Такова местность, среди которой будут совершаться происшествия, описываемые в начале настоящих «Записок». Добавлю, что, за исключением церкви пред глазами, лужайки шагов в тридцать длины и ширины и за ней дома каменного, которого только нижний этаж был отделан, а верхние окна забиты досками, я до семи лет не видал ничего или почти ничего. Весь мой горизонт ограничивался этим убогим простором. Меня никуда не брали, никуда не водили. Повернуть за угол забора, ограничивавшего лужайку справа (налево была церковная ограда), и пройти на улицу шагов за сорок, это бывало уже событием. Вне своего дома, едва-едва я помню до школы, как меня при похоронах матери возили куда-то (то есть на кладбище) и как я спрашивал Максимыча, мещаниновского кучера: куда маменьку везут? — и он мне постарался ответить что-то утешительное. Помню еще, как сквозь сон, что Андреич, пономарь, упросил раз моего отца отпустить меня с ним на «иллюминацию»; как вывел он меня за город (а мы и жили-то на конце города), как Андреич брал меня иногда на руки. Идти было очень трудно; под ноги то и дело попадались рога, на которые я спотыкался (вблизи были бойни). Много народу; ночь; слышалось пуканье (ракет) и виднелся щит, горевший огнями. Очевидно, происходило это 22 августа; но в каком году и сколько мне было лет, из памяти исчезло.

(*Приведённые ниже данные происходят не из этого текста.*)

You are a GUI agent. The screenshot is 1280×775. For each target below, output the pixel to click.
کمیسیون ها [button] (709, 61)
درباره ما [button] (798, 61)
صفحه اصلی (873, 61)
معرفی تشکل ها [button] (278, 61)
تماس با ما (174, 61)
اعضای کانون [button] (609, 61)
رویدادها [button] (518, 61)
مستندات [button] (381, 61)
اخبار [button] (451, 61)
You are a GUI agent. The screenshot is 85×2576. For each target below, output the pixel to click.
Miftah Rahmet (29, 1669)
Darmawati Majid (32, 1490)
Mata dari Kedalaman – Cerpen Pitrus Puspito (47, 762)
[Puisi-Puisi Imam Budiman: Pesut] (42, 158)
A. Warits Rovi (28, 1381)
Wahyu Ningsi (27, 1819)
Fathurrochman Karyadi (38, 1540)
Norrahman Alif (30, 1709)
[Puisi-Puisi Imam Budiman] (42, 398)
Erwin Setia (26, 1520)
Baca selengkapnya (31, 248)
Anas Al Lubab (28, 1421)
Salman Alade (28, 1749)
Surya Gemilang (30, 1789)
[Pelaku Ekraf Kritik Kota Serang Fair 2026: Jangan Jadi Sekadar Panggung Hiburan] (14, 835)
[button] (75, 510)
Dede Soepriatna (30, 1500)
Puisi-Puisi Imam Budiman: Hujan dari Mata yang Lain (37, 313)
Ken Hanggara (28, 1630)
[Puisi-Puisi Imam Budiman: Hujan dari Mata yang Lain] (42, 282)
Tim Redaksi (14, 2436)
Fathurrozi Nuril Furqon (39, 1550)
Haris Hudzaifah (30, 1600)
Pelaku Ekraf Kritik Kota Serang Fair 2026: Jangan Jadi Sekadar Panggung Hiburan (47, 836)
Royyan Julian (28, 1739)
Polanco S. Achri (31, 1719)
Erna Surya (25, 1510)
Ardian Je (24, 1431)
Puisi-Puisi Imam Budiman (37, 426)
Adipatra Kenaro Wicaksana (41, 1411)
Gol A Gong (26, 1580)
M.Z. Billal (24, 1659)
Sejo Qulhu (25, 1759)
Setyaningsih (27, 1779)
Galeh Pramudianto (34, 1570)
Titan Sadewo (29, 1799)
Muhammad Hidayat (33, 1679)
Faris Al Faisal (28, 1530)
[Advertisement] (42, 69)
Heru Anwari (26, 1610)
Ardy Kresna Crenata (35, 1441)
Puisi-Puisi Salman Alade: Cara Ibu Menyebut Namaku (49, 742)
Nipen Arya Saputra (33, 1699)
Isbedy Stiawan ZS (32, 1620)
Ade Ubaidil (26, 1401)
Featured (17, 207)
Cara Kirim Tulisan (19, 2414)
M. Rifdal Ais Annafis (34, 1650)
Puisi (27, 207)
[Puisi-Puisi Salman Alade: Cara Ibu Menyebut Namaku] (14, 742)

Еще темнее следующее воспоминание. Зима; отец едет в Черкизово (село верст 10 от города). Помню, то была помолвка двоюродного брата; как меня везли, в чем я провел несколько часов на «чужбине», все это вылетело, и в памяти осталось лишь, что и руки и ноги у меня окоченели. Я попросился на печку, но мне возразили, что тогда у меня руки и ноги отвалятся, и подали холодной воды, куда я должен был опустить руки. Это меня поразило кажущеюся несообразностью и врезалось.
Помню и еще… но это уже было из домашней жизни, о которой после. Таков, однако, был мои небогатый опыт, такова ограниченность кругозора до самой школы, до семи лет. Теперь, как вспоминаю, поражает меня тогдашняя моя неразвитость. Из окон виден был у нас другой берег реки, на нем луг, а за лугом лес, среди которого пять больших деревьев выдавались из прочих. Сиживал я у окна, вперял взор и спрашивал: что же, однако, там, и далеко ли отсюда это место, где голубое небо садится на землю? Задавал я эти вопросы другим. Что мне отвечали — не помню, но, должно быть, что-нибудь чересчур применительное к моему возрасту, уклончивое, без объяснения сущности, потому что долго так и оставалось у меня мнение, что там, за лесом, и конец света.
Удивительно! Удивительно потому, что я был мальчик смышленый, а к тому времени умел даже читать, но умственная жизнь по-видимому не начиналась, потому что так мало осталось в памяти из этого периода. Между прочим, поразительно: как, будучи уже шести лет, зная уже грамоте, я, оказывается, не знал даже, что такое смерть, когда спрашивал Максимыча о матери; как не постигал противоречия, что не может же кончиться свет сейчас за лесом, когда я знал, что есть на свете Москва, и слышал, что Москва от Коломны во ста верстах и что лежит она приблизительно в той же стороне, где сходится небо с землей. И в то же время чуял нелепость словопроизводства Коломны от «колом»! Этот замкнутый мирок, эта нелюдимость семьи, этот ограниченный круг, в котором вращались слышимые разговоры, именно это не было ли причиной, что при смышлености и возбужденной, по-видимому, мысли ум дремал? В школьном периоде испытывалось потом многое, подобным же образом странное. Я признал бы невероятным, когда бы это случилось не со мной.